I never heard WOWO on AM because I'm in California, So KEX was booming at night
That's messed up what Inner City did baack then, But I know it was just business
Why did WOWO sell anyways backthen? I don't understand
It wasn't "messed up" at all. I would have done exactly what they did if I had owned WLIB.
Remember, this was the early 1990s. No streaming, no satellite radio, no HD radio. Each owner was still limited to one AM and one FM in a market and a limited number of stations nationally.
Every one of those stations was therefore pretty valuable, especially in a big market. If you were in NYC in 1993, you had about 50 choices of what to listen to live. Total. That was it. WLIB's programming back then was aimed at the hundreds of thousands of New Yorkers who came from the Caribbean, and if that was you - if you wanted to hear music and news from Jamaica or Trinidad or wherever - you couldn't just stream something. You had WLIB or a couple of competitors to choose from.
Having a daytime-only AM station in the biggest market in the country was therefore a huge disadvantage for Inner City compared to its competitors. 20 million potential listeners in the market and for half of drive time in winter, you're not on the air at all.
WOWO at this point was owned by Price Communications, a typical medium sized broadcaster of the era that owned a few scattered TV and radio stations. They put WOWO up for sale in hopes of tapping into an increase in station values now that the FCC was beginning to allow two AMs and two FMs per owner in a market. Lots of owners were doing the same thing at the time.
Price didn't really care who they sold WOWO to. They had made an investment buying WOWO from Group W and running it for a dozen years and now it was time to cash out of that investment.
Inner City could have just bought WOWO and turned it off entirely, and may even have planned to do just that, but an Indiana-based owner entered the picture. Federated Media owned WMEE and WQHK in Fort Wayne and was willing to buy WOWO even with a nighttime power downgrade.

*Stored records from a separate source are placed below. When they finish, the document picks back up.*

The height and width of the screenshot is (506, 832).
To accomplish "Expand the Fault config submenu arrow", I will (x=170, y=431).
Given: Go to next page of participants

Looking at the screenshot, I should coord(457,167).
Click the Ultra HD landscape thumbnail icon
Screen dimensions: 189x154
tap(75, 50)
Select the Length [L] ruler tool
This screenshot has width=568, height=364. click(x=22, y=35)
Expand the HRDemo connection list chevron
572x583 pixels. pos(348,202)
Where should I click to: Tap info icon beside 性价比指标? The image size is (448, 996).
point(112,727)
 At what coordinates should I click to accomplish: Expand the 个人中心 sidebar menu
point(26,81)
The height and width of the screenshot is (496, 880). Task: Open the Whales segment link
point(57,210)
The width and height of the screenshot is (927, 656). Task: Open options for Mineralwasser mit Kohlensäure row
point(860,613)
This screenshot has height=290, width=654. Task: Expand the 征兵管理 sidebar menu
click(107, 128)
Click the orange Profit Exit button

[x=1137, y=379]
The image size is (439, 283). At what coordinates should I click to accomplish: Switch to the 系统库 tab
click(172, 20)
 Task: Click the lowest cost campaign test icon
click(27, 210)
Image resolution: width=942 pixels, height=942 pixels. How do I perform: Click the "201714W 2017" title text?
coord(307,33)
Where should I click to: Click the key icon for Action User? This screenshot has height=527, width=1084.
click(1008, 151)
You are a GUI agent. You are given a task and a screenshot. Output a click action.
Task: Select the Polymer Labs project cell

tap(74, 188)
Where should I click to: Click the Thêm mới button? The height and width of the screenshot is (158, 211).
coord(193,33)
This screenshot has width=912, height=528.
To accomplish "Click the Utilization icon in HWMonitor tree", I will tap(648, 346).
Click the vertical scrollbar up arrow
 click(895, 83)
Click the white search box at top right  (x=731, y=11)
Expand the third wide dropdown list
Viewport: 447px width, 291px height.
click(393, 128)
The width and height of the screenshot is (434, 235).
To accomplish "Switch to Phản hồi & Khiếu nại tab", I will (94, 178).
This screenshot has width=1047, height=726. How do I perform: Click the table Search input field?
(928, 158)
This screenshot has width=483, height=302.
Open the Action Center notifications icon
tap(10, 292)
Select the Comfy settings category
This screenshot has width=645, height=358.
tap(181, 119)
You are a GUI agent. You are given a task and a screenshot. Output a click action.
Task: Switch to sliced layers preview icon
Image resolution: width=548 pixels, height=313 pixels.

So it really was a very clever deal in retrospect. Inner City spent relatively little by NYC market standards to turn its daytimer into a 24-hour signal at the last moment when that still mattered. I don't doubt they made significant extra revenue over the years from being able to sell ads early in the morning and later in the afternoon on WLIB, more than enough to pay off what they spent to do that upgrade.
WOWO's "downgrade" ended up not really mattering in the long run, because the AM signal over Fort Wayne was still good enough and then was eventually augmented by an FM signal - and in any event, WOWO (like every AM station in a market its size) stopped doing anything of specific local or regional interest after 6 PM within a few years anyway.
If anything, the kerfuffle helped WOWO for a while, since it put the station in Indiana ownership for the first time since the 1940s and generated a lot of headlines for a while.
WLIB was going to be a victim of changing times eventually, no matter what, but there was no way to know that yet in 1993-94, and going to full time operation bought Inner City some good years along the way.
There are a lot of deals from that era I wouldn't do if I could go back in time with complete hindsight. This one, I would have done even knowing everything we know now.